(Excerpted data)
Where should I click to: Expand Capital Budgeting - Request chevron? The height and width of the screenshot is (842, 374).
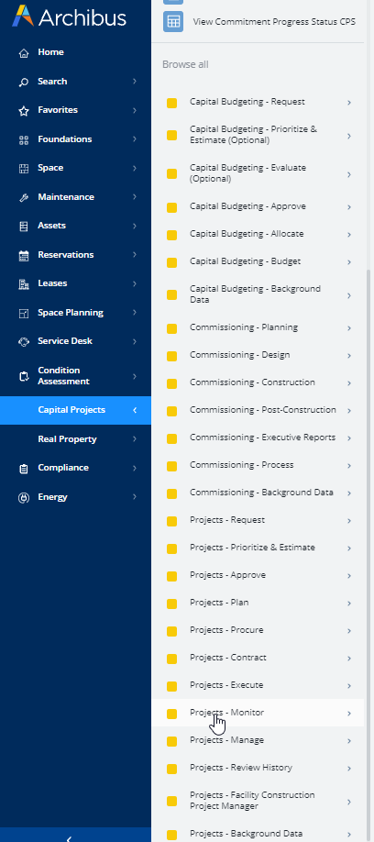point(348,103)
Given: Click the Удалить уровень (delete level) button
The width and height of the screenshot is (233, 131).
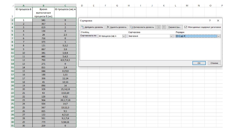Looking at the screenshot, I should click(x=116, y=27).
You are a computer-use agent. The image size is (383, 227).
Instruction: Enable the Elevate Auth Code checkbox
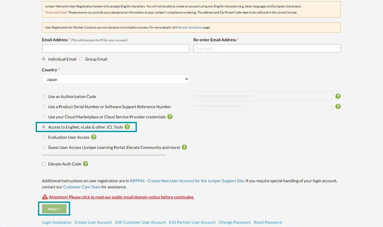[x=44, y=164]
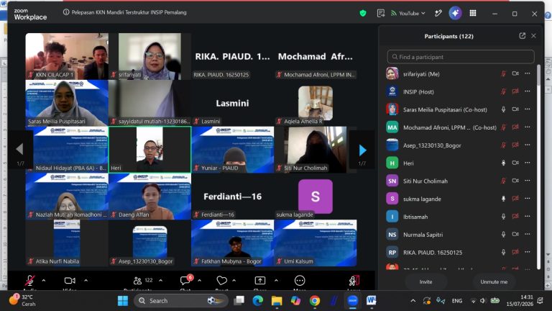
(End Excerpted data)
Copy exactly and only this span: the line with "You are a computer-use" through the final line of the entries, both ends included, with the pictures left out.

■ **Answer**
You are a computer-use agent. The image size is (383, 227).
Instruction: Enable the Elevate Auth Code checkbox
[x=44, y=164]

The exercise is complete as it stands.